Wait I think you should add the votes each of the super delegates got in their capacities. For example if Boxer endorses HRC, then you can add her several million votes too. Hey Multiply it by the number of times they were elected.

This used to be a little less of a "what can I say to move my candidate forward" site then it has become.

I urged people to commit to a candidate, for many weeks, but I assumed it would be about issues and stuff. This is just silly.

The Clinton campaign is admitting to self funding, they can't raise enough to continue. They lost the race for states and for delegates. They lost momentum. IMHO they have lost the imagination of the nation.

Are you suggesting that convention count votes from primaries and caucuses? Do you want to do away with delegates completely? Or is this just the ground work for an ugly ugly campaign destroying credential fight at the convention.

A lot, a lot, of people will be very very disappointed and angry with the Clintons and the party if Obama is denied the Nomination because of rules irregularities.

That would not bode well for victory in November.

by inexile 2008-02-06 11:18AM | 0 recs
Hillary won more votes on Super Tuesday.

and more votes overall, nationwide.

You have to count Florida in the national vote total, even if you don't yet count their delegates.

by enthusiast 2008-02-06 12:20PM | 0 recs
Re: the great ironies

She was supposed to raise more money than Obama throughout the campaign. She couldn't

She was supposed to blow obama out on Super-Tuesday. She couldn't

She should be worried http://www.politico.com/news/stories/020 8/8363.html
http://www.realclearpolitics.com/article s/2008/02/road_ahead_tough_for_clinton.h tml

by Jr1886 2008-02-06 11:21AM | 0 recs
Re: Guess who said this?? answer below

They say you couldn't stop me from spending all the money I've saved over the last five years on Hillary's campaign if I wanted to, even though it would clearly violate the spirit of campaign finance reform

Bill Clinton-ahhhhhaaa
http://marcambinder.theatlantic.com/arch ives/2008/02/clinton_weighs_a_selfloan_t o_f.php#comments

by Jr1886 2008-02-06 11:52AM | 0 recs
Re: Clinton Wo

just look at the next 10 primariescaucuses, Obama could very well win all 10 of them.
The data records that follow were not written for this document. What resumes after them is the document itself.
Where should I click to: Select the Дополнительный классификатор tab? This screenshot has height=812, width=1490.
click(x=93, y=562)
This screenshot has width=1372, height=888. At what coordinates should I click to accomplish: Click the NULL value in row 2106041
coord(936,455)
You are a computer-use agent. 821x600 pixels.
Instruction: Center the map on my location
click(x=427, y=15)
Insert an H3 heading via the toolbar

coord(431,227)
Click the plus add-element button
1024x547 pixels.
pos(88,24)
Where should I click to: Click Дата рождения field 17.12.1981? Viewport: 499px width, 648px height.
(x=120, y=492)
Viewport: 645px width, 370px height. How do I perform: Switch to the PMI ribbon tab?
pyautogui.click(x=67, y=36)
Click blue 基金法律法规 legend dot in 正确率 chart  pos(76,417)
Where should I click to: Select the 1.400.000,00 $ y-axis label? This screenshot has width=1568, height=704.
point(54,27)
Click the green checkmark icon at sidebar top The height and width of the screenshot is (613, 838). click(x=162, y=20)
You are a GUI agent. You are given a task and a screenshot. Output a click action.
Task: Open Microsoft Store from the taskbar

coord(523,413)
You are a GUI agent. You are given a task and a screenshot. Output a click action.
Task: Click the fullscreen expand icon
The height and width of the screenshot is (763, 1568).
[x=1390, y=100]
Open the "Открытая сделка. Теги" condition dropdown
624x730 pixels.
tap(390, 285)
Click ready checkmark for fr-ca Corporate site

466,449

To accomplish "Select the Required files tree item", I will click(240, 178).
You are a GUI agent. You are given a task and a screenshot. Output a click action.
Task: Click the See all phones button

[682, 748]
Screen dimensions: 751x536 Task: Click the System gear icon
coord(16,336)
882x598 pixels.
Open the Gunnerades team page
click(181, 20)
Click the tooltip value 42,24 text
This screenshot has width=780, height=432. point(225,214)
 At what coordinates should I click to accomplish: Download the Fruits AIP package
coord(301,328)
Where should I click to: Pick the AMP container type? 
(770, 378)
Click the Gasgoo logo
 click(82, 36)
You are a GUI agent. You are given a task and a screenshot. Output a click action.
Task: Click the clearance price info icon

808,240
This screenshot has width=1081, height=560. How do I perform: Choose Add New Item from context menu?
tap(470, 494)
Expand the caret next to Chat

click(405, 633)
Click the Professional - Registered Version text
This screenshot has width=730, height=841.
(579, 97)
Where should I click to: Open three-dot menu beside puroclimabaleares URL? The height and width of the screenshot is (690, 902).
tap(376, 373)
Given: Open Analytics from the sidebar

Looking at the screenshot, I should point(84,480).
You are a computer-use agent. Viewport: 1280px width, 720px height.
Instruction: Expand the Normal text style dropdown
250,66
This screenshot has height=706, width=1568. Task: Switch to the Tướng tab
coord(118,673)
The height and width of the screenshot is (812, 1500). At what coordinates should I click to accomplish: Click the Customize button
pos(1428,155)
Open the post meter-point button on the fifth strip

by mecarr 2008-02-06 12:01PM | 0 recs
Wrong info

I don't know where you are getting your numbers.
I entered all the vote totals in a spreadsheet this afternoon. The only state I didn't add was the tiny caucus in Alaska.

Here are the totals from just yesterday:

Clinton: 7,457,716 (53%)
Obama: 6,654,951 (47%)

The gap is wider when you count all the states so far 55% to 45% because of the huge vote tallies in Michigan and Florida.